Rewrite the stretch from the line containing "Task: Click the 256 bit encryption label" through the line containing "(x=170, y=116)", substituting "Archives" for "Articles" and leaving everything else in those lines unchanged.

# PROVIDED DATA start

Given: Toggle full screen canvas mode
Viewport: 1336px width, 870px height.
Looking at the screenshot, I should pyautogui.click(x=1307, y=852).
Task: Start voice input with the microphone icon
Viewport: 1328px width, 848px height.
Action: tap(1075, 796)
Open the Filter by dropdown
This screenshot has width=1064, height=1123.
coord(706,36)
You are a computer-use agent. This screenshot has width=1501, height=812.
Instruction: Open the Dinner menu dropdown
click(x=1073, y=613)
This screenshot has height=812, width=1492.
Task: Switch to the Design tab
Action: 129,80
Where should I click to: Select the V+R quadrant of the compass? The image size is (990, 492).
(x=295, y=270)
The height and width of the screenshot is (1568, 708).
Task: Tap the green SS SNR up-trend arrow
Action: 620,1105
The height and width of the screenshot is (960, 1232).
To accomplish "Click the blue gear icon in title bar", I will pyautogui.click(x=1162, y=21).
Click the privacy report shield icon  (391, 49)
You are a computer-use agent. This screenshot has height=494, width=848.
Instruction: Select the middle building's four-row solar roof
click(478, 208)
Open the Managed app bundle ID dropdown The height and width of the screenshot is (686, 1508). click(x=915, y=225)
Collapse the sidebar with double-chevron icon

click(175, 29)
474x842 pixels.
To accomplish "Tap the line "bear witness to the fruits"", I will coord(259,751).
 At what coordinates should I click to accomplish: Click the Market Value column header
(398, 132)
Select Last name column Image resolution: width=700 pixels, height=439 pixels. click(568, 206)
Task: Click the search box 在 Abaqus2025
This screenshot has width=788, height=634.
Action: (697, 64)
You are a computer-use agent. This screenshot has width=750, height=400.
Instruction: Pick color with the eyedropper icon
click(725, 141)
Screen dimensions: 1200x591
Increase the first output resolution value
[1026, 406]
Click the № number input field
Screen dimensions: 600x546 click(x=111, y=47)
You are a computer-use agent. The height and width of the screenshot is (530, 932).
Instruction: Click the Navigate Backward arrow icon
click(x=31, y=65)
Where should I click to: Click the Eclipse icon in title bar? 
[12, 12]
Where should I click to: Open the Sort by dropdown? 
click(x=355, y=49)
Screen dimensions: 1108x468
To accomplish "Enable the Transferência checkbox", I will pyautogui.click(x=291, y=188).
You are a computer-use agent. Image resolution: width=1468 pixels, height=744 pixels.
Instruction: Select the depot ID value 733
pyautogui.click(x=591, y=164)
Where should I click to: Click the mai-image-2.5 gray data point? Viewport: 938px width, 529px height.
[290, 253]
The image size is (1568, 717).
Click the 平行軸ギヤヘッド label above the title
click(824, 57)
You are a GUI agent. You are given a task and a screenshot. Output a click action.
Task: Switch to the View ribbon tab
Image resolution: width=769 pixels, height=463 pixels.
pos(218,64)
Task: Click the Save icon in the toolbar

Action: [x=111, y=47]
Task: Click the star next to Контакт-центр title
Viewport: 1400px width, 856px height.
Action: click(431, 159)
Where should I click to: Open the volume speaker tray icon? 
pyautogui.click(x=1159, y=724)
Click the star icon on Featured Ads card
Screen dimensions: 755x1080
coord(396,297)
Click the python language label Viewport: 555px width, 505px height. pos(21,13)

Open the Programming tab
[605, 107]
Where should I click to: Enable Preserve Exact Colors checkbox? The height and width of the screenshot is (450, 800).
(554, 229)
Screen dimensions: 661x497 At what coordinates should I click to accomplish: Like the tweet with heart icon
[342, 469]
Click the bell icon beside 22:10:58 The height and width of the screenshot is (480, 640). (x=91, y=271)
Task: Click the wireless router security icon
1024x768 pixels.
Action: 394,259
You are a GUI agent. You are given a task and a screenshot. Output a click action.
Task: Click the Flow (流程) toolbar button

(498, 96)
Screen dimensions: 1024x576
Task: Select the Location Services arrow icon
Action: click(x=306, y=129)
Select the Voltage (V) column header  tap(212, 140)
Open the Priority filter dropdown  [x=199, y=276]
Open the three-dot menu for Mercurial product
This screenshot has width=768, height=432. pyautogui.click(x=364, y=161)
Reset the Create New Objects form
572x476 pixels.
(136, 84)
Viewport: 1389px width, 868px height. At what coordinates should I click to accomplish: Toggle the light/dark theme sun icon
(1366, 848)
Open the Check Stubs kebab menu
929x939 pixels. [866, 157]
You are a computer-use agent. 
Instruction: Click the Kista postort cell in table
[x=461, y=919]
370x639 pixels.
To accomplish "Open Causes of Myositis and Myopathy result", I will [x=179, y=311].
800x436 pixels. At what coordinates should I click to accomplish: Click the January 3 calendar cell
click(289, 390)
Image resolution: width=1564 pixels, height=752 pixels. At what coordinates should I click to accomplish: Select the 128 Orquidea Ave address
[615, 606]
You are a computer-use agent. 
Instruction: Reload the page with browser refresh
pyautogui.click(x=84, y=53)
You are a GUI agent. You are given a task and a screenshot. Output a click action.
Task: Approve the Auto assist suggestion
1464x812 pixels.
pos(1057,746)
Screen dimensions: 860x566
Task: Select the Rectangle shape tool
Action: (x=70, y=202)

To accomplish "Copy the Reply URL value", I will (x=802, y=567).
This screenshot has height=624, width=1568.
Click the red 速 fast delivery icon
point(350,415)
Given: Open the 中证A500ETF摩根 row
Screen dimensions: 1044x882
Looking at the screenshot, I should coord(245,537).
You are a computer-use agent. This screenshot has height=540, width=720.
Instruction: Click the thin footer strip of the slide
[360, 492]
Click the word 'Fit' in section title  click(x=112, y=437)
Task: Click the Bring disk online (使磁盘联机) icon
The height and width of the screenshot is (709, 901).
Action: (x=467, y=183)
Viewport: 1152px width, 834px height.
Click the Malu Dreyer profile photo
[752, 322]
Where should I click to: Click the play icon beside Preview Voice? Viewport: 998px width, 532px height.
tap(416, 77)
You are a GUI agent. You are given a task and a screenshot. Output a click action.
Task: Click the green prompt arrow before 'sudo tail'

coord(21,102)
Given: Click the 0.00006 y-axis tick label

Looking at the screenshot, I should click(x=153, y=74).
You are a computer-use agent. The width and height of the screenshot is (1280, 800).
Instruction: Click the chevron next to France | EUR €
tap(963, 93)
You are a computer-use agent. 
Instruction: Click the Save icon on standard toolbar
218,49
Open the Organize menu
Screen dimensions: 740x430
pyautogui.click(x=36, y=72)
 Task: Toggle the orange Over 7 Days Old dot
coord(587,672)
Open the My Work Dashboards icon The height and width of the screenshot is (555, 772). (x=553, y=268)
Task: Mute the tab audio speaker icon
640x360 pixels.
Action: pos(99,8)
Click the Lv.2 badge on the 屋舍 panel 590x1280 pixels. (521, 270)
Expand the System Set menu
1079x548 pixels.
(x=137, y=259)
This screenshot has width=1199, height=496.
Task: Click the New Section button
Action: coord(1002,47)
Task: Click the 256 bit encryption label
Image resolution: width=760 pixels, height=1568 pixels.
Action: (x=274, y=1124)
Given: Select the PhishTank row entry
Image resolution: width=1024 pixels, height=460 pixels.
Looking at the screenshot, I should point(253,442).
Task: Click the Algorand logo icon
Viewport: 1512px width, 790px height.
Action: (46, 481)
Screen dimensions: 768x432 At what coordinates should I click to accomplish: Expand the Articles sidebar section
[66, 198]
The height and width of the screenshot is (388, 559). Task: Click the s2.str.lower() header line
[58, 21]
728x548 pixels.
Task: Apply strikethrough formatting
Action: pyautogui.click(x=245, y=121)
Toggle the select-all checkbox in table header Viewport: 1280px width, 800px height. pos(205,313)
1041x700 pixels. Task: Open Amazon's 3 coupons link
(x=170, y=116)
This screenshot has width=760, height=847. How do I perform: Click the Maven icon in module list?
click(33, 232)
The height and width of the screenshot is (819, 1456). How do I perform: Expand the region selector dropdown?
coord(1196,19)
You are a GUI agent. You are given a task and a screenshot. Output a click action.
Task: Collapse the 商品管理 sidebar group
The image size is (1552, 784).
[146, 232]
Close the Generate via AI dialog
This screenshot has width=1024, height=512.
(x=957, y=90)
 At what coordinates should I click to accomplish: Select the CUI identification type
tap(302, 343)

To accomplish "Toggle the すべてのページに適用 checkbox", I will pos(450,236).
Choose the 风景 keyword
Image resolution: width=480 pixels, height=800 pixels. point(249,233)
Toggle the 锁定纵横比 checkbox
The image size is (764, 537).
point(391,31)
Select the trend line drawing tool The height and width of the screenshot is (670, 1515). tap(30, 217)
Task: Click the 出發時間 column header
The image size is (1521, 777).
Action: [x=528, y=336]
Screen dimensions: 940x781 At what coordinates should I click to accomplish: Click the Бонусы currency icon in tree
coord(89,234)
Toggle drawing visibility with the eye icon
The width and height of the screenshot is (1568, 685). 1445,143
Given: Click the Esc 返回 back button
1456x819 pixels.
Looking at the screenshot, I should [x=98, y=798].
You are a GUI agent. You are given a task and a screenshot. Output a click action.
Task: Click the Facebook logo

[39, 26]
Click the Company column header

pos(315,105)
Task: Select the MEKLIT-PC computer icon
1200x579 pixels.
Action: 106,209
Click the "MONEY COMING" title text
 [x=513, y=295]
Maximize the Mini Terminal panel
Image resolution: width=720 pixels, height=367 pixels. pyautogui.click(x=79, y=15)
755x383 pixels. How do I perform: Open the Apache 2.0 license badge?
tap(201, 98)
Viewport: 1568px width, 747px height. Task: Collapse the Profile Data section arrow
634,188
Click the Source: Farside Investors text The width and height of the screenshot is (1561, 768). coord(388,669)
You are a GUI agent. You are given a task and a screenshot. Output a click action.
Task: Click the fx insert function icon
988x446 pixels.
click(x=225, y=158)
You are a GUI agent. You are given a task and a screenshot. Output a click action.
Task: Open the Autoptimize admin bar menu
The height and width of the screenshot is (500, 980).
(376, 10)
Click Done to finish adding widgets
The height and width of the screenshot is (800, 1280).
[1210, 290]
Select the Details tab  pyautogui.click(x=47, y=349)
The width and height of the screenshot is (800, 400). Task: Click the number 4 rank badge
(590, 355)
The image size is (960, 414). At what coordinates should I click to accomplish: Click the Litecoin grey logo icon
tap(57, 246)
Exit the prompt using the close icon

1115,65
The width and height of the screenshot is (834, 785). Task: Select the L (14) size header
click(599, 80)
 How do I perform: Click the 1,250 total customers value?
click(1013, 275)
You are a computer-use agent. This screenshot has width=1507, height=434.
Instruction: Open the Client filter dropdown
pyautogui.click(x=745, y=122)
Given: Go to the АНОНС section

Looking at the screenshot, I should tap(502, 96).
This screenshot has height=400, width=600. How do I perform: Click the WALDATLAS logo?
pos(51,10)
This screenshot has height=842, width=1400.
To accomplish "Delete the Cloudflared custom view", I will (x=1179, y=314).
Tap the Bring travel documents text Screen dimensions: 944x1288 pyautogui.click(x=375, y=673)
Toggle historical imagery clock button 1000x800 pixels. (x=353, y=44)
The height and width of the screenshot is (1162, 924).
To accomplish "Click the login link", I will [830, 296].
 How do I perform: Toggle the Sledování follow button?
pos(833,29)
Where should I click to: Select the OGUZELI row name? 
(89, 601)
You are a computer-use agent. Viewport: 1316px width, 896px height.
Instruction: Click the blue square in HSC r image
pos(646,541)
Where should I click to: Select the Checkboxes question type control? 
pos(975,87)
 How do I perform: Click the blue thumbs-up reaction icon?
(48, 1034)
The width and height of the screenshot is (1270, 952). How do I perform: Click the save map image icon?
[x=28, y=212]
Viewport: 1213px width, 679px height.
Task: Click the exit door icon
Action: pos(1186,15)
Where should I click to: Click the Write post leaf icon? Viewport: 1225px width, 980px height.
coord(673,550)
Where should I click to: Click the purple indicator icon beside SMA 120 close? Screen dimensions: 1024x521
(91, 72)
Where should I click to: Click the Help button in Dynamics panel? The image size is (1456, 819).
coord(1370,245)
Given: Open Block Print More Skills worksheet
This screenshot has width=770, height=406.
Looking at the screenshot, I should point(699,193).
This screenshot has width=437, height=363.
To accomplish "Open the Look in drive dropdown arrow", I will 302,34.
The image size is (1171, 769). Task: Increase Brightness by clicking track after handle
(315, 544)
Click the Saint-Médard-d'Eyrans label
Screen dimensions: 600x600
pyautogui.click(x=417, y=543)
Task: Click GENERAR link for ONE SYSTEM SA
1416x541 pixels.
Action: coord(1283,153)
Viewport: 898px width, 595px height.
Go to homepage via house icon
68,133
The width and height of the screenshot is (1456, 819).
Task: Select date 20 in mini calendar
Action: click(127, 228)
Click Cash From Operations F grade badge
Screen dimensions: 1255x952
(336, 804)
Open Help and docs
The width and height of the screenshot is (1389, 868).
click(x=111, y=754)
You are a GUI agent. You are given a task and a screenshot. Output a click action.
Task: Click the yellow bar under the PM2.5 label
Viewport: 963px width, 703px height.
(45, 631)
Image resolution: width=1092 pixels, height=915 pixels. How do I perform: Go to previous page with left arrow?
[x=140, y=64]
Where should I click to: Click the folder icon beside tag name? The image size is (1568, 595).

# PROVIDED DATA end

- [PROBLEM SOLUTION]
Task: Click the 256 bit encryption label
Image resolution: width=760 pixels, height=1568 pixels.
Action: (x=274, y=1124)
Given: Select the PhishTank row entry
Image resolution: width=1024 pixels, height=460 pixels.
Looking at the screenshot, I should point(253,442).
Task: Click the Algorand logo icon
Viewport: 1512px width, 790px height.
Action: (46, 481)
Screen dimensions: 768x432 At what coordinates should I click to accomplish: Expand the Archives sidebar section
[66, 198]
The height and width of the screenshot is (388, 559). Task: Click the s2.str.lower() header line
[58, 21]
728x548 pixels.
Task: Apply strikethrough formatting
Action: pyautogui.click(x=245, y=121)
Toggle the select-all checkbox in table header Viewport: 1280px width, 800px height. pos(205,313)
1041x700 pixels. Task: Open Amazon's 3 coupons link
(x=170, y=116)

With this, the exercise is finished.